WARNING: Contains Spoilers for Season 2

Last year when I binged watched Stranger Things, I was simply amazed. I grew up during the 80’s and loved movies like E.T. and Goonies. Television and movies today can’t seem to capture that adventurous spirit those of us old enough to remember existed back then. That’s probably because it really doesn’t exist today. Back in the 80’s kids lived outside with each other. We built forts and went everywhere on bikes. Society in suburban America has changed since then and kids today don’t get to experience the problem solving of fort building, rope swings, and the minor medical emergencies that go along with them! Stranger Things convincingly takes us back to 1983!

Season one of Stranger Things quickly became a cult classic and overwhelming success. It came as no surprise there would be a season two. It’s so hard to reproduce magic in a series like this one. Many shows start out strong with a seasonal arc without much thought to a continuing through story. While season one of Stranger Things ended with a tease, the show did wrap up everything in case it failed. Could season two live up to the awesomeness of season one?

I recently finished watching season two and I have mixed feelings as to it living up to season one. The production design remained epic and the character dialog was really good as I couldn’t get enough of Dustin and his smart mouth. However, there are two major elements of season two that didn’t work for me.

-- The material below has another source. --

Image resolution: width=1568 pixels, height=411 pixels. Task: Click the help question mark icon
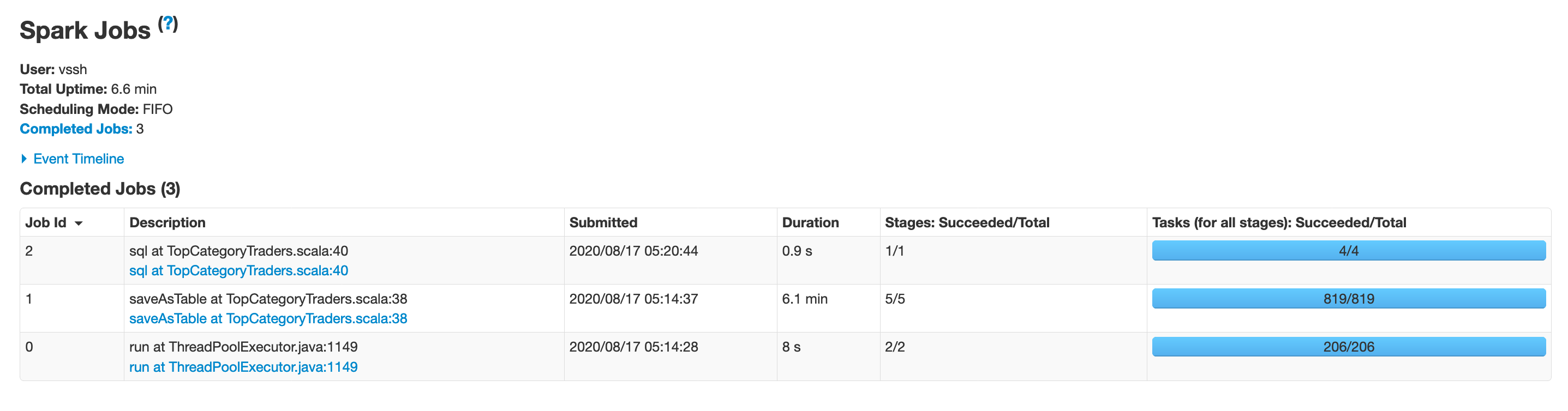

The first was Eleven’s story arc. Her character in season one became an instant fan favorite. Anyone attending comic conventions since it aired can tell you of all the characters from Stranger Things, hers is cosplayed most. While the character of Will in season one was the driving motivation, Eleven was the means to get him back from the upside down. Her character and how she interacted with the three boys was the heart of the show. In season two, Eleven has her own story arc. While she pines away wanting to reconnect with Mike, she doesn’t get to interact with the boys until the end. Even when she finally reconnects, it’s short lived as her part of the climax is carried out with Hopper rather than the boys. For a majority of the season, she goes off on her own self-discovery tour. She meets her mother and finds Eight, an older girl with different psionic abilities who was part of the same program that raised Eleven. I’m guessing this story thread will become relevant in future seasons as it didn’t seem to connect with everything else happening in Hawkins.

The second element that really didn’t work for me was the dynamic between the four boys and the addition of Max. I actually like the character of Max and having a girl compete with Eleven is a really awesome story trope. Yet as I mentioned earlier, Eleven wasn’t with the boys for most of the season so Max was just competing with a memory. In addition, the four boys themselves didn’t interact as much as season one. Each of them had their own arc and while they spent more time together than Eleven, that “group character” dynamic was really missing. For me the best parts of E.T. and Goonies are the interactions of the kids as they face adversity on their story adventure and season one of Stranger Things was entirely that. The kids carried the show largely together and that was awesome. I just didn’t get that same feeling from season two.

The principle story arc itself for season two was a good one as far as the upside down and the machinations of the Hawkins Lab went. I felt that Will’s story arc was a necessary one and a logical progression from season one. It would have been nice to see his arc interact more with Dustin, Lucas, and Eleven but at least Mike was there for most of it.

I did like season two but I didn’t like it nearly as much as I liked season one. The Duffer brothers plan on a season three and four with the potential for a fifth but as the principal actors age, keeping the show credible beyond that is nearly impossible. That’s my perspective anyway.